The four chaptered book, is the list of things Eliza Manningham-Buller wanted to say. These are freedom, intelligence, rule of law and security. Complete with a brief introduction describing her surprise at being invited to speak at the Reith Lectures, the Baroness takes the chance to state her former colleagues were nothing close to the fictional characters portrayed in films, but rather “committed and conscientious, motivated not by large salaries and bonuses but by the importance and value of their work.”
Madam Manningham-Buller writes simply, without jargon. Her subject matter is legendary, obviously because it’s modern world history, and about spies, or spying. And we are all curious about spies. On the famous tag line “war on terror” Madam Eliza writes, “I have never thought if helpful to refer to a ‘war’ on terror, any more than to a war on drugs.” Considering terrorism a crime as any other, “not an act of war.”
She also manages to give an overview of her thoughts on the situation of the world at the time of going to press, while still being realistic saying, “Life is full of risks and no government can guarantee its citizens’ 100 percent security.”
Manningham-Buller admits the complexity of intelligence, as well as the ethical issues behind the intelligence-gathering process, all the while explaining the reasons behind the value placed on human sources.
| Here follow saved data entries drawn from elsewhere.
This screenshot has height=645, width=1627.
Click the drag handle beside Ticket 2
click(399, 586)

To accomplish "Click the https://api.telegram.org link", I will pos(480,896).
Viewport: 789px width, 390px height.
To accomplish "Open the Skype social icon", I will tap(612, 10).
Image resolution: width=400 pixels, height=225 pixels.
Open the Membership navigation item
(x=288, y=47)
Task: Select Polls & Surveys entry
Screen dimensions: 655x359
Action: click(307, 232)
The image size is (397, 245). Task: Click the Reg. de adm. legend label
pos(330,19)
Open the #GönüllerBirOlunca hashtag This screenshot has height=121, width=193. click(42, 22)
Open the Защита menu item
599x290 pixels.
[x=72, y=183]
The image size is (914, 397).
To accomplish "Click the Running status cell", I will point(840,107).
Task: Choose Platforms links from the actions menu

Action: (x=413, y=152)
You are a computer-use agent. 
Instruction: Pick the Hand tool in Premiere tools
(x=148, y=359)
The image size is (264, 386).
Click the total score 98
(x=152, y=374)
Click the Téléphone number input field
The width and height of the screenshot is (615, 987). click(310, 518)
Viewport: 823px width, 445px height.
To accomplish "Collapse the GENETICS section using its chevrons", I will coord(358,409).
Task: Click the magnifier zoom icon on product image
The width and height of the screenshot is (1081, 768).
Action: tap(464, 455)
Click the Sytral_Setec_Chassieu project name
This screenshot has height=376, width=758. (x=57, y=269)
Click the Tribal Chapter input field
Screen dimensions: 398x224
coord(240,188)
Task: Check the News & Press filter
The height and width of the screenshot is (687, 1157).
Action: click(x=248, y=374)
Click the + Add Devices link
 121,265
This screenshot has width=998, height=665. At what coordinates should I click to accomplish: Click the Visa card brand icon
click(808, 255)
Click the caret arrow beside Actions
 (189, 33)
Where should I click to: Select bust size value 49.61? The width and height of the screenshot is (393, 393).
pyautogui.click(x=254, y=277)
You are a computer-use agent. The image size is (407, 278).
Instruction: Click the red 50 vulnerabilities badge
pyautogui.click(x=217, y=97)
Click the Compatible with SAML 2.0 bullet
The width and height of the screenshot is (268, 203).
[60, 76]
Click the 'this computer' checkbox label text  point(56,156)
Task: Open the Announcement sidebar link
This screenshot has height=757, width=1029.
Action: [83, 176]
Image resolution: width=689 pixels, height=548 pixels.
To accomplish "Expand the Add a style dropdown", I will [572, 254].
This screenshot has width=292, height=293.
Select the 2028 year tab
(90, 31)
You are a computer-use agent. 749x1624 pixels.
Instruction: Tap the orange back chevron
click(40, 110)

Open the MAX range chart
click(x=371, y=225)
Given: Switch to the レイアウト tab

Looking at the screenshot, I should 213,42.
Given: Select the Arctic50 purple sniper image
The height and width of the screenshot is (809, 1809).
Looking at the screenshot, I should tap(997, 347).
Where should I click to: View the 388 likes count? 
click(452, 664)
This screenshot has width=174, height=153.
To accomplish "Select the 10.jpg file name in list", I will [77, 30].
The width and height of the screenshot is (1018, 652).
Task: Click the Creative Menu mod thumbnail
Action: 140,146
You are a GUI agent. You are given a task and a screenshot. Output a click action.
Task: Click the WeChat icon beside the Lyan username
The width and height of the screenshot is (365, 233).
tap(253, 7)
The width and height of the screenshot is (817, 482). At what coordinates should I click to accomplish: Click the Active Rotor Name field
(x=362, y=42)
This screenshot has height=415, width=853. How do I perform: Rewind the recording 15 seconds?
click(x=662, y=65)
Governments seek information to help them understand the motivations of terrorists and “may be factored in the development of foreign and domestic policy”.
The rule of law is central to who the former MI5 DG is, given she comes from a family of lawyers, and readily admits that “the Service is answerable to the law”. She frowns upon torture, stating it has not made the world a better place.
Securing Freedom will unhinge the recesses of your mind to understand the point of intelligence, the rule of law, the pillar upon which democracies are built, wars are fought and rights protected.
It’s a simple and rare gem that underscores the value of dialogue, even with our enemies and stresses the point “talking doesn’t mean approval.”